Copy each line below in which the string "item" occurs.

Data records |
● ● ● ● ● ● ●

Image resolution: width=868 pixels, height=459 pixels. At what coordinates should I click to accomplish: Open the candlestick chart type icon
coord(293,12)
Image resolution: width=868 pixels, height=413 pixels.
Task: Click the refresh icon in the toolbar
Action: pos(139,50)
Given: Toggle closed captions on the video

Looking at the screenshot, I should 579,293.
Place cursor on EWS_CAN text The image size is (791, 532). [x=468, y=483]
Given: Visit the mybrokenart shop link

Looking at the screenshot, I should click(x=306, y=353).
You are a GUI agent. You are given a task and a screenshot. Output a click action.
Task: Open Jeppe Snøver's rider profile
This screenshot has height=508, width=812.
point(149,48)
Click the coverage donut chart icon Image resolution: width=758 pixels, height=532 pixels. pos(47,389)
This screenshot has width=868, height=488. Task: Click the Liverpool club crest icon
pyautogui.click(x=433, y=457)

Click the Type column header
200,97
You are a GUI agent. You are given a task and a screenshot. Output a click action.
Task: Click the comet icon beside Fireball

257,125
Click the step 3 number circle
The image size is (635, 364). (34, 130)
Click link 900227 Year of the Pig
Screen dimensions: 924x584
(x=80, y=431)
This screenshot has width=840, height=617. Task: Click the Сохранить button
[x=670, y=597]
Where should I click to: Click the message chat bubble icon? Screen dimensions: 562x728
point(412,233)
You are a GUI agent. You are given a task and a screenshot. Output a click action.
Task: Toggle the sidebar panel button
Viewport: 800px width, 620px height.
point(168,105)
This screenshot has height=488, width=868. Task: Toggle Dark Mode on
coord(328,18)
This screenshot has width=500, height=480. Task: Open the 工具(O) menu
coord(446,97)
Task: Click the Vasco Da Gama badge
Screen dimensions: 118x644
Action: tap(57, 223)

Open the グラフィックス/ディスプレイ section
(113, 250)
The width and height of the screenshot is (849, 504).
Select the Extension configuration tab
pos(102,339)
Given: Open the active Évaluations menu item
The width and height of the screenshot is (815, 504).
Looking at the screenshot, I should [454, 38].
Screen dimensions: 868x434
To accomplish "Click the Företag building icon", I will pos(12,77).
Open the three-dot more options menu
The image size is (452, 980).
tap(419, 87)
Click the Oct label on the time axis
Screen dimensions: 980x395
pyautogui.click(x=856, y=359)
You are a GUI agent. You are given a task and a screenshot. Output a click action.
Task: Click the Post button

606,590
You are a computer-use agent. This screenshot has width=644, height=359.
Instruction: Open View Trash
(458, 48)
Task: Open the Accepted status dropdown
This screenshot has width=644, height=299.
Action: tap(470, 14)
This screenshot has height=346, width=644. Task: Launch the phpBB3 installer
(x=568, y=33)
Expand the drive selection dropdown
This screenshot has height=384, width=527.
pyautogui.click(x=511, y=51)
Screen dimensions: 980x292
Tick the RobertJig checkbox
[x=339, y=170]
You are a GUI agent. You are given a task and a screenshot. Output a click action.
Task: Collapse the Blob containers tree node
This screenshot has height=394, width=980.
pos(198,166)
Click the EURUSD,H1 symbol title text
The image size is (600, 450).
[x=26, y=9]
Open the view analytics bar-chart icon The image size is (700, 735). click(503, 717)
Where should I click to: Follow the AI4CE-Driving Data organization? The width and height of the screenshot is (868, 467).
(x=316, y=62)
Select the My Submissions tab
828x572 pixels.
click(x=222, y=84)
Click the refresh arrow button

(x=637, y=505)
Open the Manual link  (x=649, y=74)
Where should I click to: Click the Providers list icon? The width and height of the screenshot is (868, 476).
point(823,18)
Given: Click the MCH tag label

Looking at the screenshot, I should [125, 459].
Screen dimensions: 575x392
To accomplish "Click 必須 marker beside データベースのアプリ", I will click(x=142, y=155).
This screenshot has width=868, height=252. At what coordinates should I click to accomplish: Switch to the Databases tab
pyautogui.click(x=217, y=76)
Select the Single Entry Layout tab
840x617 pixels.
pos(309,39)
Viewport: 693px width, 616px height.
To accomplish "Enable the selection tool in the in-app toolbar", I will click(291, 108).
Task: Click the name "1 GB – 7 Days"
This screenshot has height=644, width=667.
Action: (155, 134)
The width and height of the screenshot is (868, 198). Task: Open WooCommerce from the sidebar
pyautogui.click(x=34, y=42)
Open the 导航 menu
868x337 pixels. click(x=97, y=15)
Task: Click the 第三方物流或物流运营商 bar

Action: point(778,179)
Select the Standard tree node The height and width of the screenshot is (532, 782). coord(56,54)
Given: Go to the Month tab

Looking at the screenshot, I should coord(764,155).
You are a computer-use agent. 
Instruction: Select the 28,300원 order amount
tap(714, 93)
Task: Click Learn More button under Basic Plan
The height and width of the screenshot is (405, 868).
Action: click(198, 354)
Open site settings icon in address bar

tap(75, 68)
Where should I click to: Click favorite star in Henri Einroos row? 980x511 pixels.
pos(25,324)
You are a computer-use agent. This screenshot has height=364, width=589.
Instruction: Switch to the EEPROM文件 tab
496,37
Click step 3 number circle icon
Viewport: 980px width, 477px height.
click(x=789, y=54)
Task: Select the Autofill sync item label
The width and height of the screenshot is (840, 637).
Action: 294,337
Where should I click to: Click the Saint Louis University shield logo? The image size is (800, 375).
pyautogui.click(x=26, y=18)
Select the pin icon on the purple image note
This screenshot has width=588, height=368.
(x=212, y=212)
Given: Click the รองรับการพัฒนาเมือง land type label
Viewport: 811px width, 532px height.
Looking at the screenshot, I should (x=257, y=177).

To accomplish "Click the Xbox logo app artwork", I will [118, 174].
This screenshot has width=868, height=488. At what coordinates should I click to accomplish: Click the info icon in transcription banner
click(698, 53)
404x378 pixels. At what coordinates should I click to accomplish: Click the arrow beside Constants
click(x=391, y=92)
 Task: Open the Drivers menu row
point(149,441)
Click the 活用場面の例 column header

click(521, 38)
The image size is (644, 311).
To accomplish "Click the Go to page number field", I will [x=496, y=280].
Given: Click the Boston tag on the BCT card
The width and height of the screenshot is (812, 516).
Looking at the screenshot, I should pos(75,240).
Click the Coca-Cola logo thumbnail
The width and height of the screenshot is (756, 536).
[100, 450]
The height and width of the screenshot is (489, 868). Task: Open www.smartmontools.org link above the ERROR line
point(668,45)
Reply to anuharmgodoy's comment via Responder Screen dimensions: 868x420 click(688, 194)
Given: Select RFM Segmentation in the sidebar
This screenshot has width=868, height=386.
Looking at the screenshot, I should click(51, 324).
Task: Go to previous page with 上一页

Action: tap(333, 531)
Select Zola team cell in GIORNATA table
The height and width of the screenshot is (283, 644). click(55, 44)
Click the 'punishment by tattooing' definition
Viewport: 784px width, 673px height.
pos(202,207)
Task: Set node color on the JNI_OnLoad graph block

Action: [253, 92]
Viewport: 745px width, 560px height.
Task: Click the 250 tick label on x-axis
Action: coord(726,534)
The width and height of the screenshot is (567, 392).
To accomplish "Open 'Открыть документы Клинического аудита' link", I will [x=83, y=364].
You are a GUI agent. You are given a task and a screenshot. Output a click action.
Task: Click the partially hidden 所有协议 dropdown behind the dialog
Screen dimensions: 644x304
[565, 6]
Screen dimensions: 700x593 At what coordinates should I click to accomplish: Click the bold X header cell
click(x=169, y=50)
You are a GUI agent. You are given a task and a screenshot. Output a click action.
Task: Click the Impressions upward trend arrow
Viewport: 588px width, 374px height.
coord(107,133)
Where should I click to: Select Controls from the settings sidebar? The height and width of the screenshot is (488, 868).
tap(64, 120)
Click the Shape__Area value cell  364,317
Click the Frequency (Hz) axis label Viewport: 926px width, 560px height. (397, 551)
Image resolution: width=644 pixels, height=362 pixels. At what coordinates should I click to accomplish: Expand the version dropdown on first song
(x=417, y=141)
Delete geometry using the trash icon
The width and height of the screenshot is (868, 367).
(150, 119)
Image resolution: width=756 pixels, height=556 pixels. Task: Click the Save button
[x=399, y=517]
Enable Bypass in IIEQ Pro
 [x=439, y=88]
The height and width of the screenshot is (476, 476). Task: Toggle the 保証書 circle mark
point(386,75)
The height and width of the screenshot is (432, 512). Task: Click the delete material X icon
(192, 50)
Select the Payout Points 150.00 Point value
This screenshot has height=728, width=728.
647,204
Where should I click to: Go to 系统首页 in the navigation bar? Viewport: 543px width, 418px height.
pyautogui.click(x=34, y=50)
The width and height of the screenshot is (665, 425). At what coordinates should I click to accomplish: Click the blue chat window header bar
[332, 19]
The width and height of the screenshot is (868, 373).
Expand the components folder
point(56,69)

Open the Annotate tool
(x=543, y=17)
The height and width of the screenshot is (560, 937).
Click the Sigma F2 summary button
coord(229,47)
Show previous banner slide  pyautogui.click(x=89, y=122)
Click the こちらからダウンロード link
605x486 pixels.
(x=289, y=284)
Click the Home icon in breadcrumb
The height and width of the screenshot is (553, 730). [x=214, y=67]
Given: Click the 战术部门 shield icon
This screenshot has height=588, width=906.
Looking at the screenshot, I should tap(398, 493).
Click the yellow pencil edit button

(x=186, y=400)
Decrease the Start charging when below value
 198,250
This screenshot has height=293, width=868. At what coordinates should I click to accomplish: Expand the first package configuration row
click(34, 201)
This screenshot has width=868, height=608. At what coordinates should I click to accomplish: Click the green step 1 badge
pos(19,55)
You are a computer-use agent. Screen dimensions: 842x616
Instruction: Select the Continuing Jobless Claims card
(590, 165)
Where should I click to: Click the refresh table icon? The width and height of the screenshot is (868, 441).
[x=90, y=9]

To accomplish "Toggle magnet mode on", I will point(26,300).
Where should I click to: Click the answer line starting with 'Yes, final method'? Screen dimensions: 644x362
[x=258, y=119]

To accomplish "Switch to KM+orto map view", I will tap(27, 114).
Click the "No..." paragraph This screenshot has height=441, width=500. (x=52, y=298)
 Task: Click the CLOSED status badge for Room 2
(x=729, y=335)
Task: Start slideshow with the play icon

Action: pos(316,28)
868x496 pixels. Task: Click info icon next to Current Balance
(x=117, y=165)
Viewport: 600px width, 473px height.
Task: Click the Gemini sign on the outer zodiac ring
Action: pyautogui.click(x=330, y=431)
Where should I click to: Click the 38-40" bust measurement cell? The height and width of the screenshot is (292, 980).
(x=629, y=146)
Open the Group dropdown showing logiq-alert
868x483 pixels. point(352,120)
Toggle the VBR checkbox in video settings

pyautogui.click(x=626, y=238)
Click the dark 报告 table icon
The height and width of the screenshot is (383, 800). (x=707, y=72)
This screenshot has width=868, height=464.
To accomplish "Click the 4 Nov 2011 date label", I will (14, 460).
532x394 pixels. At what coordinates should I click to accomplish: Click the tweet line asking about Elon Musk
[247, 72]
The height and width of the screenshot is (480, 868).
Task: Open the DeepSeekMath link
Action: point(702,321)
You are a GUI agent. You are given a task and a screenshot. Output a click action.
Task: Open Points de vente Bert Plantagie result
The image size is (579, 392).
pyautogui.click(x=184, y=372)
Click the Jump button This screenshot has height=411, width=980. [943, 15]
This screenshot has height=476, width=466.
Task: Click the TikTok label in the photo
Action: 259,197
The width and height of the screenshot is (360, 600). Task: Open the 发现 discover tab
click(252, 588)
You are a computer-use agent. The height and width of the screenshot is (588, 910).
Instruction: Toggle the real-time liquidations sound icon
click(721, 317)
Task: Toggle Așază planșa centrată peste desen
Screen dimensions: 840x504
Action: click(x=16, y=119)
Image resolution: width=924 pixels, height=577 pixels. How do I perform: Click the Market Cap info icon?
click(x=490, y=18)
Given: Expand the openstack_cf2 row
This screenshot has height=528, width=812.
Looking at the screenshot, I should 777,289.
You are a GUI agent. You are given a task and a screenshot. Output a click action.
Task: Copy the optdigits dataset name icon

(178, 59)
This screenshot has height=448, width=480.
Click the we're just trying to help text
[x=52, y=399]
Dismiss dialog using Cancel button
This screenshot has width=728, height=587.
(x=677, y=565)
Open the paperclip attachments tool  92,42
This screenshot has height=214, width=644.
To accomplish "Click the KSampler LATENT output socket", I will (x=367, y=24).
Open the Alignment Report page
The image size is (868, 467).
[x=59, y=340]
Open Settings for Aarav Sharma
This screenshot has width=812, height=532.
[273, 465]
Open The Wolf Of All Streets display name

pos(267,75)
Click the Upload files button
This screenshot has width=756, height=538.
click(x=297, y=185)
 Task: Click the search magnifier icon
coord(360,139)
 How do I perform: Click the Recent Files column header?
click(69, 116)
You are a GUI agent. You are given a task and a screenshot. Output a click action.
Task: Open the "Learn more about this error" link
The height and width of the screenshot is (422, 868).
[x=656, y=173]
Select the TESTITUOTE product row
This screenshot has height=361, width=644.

● ● ● ● ● ● ●

Result of this task |
Given: Open the active Évaluations menu item
Task: Select the Autofill sync item label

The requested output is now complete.